[STATED GOAL 1]:
In the post about Harold Norse, who became W. H. Auden's lifetime lover and companion after the 1939 poetry reading?
[STATED GOAL 2]:
Rewrite the passage of the Harold Norse post that opens with "I am not a man. I can’t" and ends with "express my feelings.", changing "football" to "baseball".

═════ PASSAGE GIVEN

Tuesday, 2 July 2013

Harold Norse - I Am Not A Man

I first heard of Harold Norse when he was mentioned in a biography I read about W. H. Auden.  The biography told how, in 1939 Norse and his then friend/lover, Chester Kallman, went to the first poetry reading that Auden and Isherwood presented in America.  Auden met the pair after the reading and from that meeting Chester Kallman went on to become Auden’s lifetime lover and companion.  Harold Norse went on to become an accomplished poet in his own right – homosexual/gay liberationist; part of the beat generation (Ginsberg, Bukowski); befriended by William Carlos Williams who gave strong endorsement and support for his writing, calling him ‘the best poet of his generation’.  My next encounter with Norse was when I read his book, Memoirs of a Bastard Angel.  From Harold’s account of the meeting with Auden, I get the feeling that Norse believes it was he who Auden really fancied on that fateful reading night, but that his friend Chester went behind his back and ‘cut his grass’, so to speak.  The book is a good read if you’re OK about the homosexual, pre-aids lifestyle scene told with frank honesty.
Despite my introduction to Harold Norse, I have not read a lot of his poetry – not easy to find here in Australia – bits and pieces on-line.  One poem that I like and have been influenced by is ‘I am Not a Man’.  This poem would have presented a much more powerful statement back in the time it was written, and for that it serves as an interesting benchmark against which to measure social change.  When I read this poem now, forty-one years after it was written I am strengthened to believe all barriers, all prejudices, all bigotries, vilifications, persecutions, can disappear as our society evolves (hastened by people like Norse who are willing to stand up and speak out, and who have the ability to eloquently record it for the record).  I Am Not A Man is a challenge for all males who may be blindly caught up in some societal fabricated norm of what it has got to be to be a ‘man’.
 

I Am Not A Man
(Harold Norse, 1916 – 2009)
 
I am not a man. I can’t earn a living, buy new things for my family.
I have acne and a small peter.
 
I am not a man. I don’t like football, boxing and cars.
I like to express my feelings.

══════════
═════ DATASET CONTENT

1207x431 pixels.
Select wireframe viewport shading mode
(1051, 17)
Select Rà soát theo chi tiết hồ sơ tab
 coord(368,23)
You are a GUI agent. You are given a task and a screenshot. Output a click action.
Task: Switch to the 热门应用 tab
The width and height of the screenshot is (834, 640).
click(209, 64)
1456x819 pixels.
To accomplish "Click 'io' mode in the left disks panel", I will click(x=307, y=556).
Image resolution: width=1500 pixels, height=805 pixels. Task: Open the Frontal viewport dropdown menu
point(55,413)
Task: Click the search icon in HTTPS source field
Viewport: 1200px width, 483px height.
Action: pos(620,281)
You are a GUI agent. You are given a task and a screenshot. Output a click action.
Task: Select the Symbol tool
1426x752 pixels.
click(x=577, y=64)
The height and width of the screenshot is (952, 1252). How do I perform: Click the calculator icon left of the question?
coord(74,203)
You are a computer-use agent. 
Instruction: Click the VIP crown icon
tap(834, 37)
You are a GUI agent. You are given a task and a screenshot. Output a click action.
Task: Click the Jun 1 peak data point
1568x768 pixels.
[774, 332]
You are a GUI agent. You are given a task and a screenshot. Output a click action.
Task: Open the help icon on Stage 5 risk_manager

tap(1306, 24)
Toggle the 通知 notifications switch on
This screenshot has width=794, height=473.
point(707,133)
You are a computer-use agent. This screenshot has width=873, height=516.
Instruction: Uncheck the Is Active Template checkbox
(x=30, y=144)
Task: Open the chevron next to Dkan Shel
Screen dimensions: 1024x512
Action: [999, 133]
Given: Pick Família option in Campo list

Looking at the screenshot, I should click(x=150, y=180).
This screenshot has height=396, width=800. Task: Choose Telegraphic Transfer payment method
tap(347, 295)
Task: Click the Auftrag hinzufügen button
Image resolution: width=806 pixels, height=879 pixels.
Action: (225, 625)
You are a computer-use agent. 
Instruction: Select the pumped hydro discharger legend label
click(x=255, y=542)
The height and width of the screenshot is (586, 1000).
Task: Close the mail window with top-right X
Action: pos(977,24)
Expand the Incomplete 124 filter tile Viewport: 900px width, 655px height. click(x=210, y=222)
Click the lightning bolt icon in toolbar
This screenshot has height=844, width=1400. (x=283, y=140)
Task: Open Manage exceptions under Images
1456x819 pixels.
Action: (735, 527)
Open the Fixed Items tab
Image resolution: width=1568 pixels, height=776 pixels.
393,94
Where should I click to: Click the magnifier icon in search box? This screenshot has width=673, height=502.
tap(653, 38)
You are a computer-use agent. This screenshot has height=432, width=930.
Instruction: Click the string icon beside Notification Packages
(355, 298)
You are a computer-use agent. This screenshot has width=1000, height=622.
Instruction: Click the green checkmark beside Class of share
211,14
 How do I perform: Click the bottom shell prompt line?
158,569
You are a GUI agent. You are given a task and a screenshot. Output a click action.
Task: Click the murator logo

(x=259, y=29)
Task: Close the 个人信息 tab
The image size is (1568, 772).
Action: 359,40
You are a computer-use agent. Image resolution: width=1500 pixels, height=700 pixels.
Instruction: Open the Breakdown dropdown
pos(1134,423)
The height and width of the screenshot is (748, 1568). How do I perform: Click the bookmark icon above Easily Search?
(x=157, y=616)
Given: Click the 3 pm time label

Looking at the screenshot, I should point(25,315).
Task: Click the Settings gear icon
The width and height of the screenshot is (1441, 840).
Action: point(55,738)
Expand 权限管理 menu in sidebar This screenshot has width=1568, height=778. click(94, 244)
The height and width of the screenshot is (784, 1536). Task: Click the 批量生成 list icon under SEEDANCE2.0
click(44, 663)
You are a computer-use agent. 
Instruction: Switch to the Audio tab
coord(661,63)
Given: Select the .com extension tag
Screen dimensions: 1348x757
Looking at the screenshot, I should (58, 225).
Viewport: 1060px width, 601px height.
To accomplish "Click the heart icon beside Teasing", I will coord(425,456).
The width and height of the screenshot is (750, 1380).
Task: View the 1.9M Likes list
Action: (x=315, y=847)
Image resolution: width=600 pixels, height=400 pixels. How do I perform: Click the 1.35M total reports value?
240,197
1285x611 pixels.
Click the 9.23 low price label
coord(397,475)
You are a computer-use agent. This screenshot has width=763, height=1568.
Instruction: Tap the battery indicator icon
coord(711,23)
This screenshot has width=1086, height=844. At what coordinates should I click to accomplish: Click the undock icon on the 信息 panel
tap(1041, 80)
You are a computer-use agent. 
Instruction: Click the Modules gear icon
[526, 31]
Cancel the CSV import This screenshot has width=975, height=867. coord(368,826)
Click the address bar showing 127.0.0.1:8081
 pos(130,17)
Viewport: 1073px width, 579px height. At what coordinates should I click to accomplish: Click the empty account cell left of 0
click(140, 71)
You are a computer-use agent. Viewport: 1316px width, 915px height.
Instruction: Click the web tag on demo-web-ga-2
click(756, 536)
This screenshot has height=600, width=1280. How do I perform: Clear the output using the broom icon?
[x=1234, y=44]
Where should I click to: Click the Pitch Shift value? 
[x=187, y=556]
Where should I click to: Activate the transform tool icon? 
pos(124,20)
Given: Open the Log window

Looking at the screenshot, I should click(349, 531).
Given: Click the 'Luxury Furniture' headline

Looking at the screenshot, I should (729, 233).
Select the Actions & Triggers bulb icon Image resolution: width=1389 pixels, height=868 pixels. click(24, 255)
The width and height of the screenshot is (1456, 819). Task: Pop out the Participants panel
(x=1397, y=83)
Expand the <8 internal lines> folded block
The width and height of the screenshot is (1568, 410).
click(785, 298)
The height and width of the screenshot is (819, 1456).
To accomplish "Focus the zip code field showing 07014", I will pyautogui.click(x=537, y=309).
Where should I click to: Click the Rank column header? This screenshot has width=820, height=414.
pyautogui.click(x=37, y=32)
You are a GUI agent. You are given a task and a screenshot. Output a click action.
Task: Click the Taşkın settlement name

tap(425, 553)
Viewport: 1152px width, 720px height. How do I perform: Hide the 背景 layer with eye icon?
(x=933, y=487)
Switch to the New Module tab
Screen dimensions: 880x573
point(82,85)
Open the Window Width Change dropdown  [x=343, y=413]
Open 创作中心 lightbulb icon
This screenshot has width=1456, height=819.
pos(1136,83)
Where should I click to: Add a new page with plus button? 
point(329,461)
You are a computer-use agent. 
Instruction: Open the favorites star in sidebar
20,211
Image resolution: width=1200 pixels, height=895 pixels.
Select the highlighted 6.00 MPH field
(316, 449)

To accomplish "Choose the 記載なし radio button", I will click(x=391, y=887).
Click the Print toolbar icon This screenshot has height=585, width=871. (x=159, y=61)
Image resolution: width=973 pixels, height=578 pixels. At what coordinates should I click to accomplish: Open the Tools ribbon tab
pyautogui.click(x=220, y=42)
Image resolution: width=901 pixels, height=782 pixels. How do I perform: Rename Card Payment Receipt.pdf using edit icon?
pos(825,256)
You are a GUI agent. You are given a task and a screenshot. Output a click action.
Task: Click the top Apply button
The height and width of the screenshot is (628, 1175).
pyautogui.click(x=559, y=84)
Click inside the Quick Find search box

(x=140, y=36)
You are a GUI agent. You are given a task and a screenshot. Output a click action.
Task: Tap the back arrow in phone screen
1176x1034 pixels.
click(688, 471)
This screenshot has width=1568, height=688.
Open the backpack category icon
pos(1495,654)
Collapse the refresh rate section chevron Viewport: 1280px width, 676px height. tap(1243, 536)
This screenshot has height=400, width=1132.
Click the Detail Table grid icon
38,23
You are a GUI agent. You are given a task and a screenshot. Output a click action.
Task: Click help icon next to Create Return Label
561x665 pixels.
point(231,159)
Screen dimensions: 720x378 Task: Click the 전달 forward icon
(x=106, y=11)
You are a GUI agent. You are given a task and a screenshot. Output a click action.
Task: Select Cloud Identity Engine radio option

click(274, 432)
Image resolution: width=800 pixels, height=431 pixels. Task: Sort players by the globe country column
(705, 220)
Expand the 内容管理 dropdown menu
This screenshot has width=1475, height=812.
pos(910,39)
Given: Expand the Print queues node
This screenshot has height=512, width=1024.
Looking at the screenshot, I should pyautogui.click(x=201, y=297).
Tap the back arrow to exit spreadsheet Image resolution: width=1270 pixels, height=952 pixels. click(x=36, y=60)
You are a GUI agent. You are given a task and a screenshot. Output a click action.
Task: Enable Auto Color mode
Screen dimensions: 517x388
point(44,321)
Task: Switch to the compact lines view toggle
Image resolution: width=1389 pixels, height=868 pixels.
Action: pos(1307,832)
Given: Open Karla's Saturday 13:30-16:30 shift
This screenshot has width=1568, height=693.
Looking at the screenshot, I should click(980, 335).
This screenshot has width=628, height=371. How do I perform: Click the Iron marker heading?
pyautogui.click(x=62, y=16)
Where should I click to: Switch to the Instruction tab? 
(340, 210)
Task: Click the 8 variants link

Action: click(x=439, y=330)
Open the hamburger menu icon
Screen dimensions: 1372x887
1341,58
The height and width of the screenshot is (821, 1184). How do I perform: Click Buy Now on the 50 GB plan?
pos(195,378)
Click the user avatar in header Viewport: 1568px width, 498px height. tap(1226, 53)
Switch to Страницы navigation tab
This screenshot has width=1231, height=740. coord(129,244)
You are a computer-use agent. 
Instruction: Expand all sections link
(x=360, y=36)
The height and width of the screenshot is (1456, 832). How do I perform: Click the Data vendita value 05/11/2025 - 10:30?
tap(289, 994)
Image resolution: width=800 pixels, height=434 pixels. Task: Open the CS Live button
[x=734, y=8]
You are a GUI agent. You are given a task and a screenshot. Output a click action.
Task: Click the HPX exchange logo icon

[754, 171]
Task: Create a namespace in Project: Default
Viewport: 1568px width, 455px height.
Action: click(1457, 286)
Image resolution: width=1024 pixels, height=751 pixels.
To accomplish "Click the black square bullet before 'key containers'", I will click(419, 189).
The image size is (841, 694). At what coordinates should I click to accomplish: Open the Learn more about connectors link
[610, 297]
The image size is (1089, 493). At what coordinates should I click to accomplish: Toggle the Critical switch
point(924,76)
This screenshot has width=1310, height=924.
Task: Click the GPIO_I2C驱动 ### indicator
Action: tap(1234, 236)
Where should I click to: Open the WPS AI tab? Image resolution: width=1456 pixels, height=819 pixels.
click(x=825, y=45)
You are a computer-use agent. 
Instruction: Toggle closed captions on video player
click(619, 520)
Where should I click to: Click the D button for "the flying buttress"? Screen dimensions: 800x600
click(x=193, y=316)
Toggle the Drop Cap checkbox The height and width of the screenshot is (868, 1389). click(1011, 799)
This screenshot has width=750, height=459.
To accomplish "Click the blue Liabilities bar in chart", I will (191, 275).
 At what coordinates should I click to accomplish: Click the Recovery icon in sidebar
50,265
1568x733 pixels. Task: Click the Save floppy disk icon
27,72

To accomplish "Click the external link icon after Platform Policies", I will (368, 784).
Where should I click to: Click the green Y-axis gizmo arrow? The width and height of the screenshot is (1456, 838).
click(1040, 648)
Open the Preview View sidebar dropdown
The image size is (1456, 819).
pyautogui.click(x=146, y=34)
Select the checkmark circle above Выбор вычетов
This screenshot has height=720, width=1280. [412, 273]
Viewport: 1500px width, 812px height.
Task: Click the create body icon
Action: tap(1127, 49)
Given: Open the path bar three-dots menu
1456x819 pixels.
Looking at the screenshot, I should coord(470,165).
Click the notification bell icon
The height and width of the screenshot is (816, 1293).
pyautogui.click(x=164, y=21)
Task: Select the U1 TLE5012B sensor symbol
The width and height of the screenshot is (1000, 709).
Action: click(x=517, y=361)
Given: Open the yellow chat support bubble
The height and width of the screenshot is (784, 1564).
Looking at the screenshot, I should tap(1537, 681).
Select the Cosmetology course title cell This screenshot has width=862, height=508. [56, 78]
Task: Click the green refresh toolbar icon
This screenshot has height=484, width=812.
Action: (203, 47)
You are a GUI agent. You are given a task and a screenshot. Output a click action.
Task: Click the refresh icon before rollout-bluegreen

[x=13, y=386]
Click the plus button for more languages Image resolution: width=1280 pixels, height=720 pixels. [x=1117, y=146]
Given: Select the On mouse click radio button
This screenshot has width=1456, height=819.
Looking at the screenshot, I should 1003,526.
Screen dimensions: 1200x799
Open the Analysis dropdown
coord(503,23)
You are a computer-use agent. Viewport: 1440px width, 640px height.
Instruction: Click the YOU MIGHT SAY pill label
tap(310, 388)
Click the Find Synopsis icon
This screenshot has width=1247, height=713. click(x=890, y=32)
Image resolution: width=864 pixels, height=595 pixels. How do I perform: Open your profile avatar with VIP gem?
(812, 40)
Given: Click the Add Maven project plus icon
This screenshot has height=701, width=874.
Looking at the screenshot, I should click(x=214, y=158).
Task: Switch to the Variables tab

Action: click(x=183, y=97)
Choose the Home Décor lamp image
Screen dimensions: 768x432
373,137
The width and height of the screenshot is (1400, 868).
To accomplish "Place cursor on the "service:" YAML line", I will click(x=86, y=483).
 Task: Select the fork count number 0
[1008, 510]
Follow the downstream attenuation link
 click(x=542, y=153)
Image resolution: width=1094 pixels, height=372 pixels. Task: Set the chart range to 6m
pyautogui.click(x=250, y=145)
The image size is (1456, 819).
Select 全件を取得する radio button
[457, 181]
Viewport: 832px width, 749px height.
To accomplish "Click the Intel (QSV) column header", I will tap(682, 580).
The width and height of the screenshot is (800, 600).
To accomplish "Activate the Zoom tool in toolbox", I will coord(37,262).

══════════

[TASK RESPONSE 1]:
Chester Kallman

[TASK RESPONSE 2]:
I am not a man. I can’t earn a living, buy new things for my family.
I have acne and a small peter.
 
I am not a man. I don’t like baseball, boxing and cars.
I like to express my feelings.